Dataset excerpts
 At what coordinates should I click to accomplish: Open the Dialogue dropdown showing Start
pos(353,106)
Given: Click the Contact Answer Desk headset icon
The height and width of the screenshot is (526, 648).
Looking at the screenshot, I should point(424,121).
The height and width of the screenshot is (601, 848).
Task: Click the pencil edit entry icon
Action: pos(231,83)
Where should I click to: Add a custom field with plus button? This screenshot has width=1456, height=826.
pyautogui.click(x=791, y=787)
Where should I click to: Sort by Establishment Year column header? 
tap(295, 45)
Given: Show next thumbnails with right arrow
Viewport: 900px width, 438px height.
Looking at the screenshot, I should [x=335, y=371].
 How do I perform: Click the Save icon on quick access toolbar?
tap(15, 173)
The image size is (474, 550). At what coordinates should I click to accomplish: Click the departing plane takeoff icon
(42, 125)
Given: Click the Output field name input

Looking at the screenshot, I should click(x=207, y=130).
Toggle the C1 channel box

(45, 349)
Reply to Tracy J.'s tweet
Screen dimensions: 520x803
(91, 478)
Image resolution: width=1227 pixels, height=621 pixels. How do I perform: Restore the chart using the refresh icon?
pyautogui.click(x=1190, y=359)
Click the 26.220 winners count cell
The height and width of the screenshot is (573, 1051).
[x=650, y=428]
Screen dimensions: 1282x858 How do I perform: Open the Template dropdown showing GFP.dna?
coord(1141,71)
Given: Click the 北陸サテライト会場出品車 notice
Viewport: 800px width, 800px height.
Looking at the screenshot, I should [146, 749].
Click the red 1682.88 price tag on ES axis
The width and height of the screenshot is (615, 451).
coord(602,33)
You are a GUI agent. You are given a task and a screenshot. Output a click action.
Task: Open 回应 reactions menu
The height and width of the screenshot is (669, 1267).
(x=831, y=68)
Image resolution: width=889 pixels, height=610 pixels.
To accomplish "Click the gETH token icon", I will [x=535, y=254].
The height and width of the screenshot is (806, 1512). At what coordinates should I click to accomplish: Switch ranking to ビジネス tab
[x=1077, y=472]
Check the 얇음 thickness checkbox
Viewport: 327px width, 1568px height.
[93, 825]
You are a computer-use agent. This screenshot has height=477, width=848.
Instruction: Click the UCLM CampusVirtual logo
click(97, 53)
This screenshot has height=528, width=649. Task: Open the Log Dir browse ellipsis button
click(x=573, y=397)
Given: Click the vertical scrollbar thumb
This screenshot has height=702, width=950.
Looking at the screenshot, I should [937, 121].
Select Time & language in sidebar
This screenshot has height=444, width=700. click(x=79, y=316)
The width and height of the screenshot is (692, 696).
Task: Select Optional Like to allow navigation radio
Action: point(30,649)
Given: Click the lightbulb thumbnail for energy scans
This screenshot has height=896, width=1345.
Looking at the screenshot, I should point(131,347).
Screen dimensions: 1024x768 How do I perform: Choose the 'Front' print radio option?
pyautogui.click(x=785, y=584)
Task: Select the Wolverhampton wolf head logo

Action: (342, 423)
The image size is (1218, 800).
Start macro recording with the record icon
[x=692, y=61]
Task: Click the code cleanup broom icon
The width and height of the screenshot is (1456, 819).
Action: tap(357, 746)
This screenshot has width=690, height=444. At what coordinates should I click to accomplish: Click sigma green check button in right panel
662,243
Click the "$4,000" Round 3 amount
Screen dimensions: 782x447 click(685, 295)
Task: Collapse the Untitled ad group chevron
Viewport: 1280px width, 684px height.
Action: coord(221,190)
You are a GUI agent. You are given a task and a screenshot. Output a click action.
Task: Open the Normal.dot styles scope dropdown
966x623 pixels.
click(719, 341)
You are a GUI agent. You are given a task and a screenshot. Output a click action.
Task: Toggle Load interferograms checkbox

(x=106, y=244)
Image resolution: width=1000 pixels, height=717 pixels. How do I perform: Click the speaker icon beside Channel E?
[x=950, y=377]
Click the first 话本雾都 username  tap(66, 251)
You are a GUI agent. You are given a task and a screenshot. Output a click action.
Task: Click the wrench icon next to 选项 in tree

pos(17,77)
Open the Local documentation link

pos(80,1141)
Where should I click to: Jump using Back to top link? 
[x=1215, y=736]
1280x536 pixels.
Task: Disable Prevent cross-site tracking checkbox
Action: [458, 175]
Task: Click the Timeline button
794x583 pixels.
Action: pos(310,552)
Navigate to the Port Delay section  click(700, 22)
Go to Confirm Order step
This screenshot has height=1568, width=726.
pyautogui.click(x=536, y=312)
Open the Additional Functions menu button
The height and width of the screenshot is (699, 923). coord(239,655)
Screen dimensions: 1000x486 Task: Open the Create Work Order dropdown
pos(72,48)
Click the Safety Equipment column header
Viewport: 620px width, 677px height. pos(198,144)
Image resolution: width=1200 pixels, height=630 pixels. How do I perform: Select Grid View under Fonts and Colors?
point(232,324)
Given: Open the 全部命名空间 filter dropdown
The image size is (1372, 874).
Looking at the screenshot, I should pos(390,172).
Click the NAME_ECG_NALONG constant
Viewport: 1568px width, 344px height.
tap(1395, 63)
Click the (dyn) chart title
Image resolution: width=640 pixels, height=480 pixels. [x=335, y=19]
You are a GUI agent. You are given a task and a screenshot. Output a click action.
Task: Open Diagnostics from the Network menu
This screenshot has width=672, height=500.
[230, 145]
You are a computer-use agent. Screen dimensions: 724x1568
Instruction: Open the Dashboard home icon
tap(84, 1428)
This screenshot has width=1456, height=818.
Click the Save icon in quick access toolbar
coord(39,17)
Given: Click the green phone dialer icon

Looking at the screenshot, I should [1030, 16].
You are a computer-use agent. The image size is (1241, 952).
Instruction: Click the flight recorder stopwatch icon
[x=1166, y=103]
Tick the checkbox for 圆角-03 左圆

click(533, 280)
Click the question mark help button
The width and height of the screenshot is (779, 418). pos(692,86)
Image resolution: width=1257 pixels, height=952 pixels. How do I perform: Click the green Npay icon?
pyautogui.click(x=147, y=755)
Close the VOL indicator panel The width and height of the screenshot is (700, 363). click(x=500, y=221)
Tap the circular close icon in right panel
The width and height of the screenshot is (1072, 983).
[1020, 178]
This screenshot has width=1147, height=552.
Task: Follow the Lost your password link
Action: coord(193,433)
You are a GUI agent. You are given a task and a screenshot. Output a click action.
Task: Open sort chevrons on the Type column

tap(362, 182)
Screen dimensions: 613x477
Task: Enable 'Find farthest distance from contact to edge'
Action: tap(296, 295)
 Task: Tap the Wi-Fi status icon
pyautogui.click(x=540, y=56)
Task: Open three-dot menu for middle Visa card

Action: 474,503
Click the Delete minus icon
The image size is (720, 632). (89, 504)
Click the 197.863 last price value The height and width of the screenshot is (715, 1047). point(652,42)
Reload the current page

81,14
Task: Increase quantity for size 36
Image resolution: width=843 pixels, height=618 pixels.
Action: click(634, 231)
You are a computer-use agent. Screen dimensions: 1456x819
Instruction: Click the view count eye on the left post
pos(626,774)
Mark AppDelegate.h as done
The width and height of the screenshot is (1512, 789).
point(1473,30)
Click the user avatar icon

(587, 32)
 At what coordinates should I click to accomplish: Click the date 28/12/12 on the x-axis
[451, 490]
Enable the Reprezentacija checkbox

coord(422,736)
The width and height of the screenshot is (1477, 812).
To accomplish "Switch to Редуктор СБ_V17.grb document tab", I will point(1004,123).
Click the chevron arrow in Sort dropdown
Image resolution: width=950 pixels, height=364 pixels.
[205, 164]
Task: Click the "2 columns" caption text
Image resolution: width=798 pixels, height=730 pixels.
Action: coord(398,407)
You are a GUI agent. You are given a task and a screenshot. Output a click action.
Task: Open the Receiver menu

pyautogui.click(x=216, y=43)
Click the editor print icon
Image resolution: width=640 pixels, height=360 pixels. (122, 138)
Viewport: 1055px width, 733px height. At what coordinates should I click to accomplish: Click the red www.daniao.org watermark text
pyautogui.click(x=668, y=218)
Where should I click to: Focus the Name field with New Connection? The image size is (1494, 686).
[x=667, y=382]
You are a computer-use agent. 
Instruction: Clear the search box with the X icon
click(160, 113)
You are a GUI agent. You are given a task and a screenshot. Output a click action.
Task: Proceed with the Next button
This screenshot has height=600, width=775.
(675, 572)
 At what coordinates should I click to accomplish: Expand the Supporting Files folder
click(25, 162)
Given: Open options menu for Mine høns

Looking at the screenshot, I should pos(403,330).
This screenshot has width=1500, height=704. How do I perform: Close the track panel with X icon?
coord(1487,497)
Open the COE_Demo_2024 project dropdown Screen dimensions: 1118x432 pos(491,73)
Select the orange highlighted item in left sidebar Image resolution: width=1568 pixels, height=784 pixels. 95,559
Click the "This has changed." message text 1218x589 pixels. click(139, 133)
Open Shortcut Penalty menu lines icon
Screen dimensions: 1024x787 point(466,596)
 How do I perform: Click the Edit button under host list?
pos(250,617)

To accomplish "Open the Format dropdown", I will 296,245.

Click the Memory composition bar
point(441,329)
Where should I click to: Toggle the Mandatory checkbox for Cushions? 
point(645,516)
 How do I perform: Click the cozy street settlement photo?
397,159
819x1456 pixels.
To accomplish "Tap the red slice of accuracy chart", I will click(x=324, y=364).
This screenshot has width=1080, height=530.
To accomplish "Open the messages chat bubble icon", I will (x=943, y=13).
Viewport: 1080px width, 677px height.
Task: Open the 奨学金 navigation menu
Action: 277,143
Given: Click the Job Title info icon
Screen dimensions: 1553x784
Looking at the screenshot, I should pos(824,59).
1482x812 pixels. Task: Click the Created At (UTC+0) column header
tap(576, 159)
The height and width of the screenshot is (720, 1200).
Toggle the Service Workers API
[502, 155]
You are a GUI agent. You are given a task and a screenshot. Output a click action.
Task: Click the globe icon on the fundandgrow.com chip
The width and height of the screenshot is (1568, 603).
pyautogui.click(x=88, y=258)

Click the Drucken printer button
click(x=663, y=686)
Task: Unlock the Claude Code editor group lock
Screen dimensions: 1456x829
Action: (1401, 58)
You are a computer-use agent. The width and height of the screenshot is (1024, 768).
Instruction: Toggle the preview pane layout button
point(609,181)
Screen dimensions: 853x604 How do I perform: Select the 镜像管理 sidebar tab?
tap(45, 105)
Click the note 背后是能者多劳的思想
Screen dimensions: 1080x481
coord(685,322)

◆ Activity ◆
Where does the word "computer" occur in the data? Copy every line that has it.

◆ Answer box ◆
You are a computer-use agent. This screenshot has height=477, width=848.
You are a computer-use agent. Screen dimensions: 724x1568
You are a computer-use agent. The image size is (1241, 952).
You are a computer-use agent. Screen dimensions: 1456x819
You are a computer-use agent. 
You are a computer-use agent. The width and height of the screenshot is (1024, 768).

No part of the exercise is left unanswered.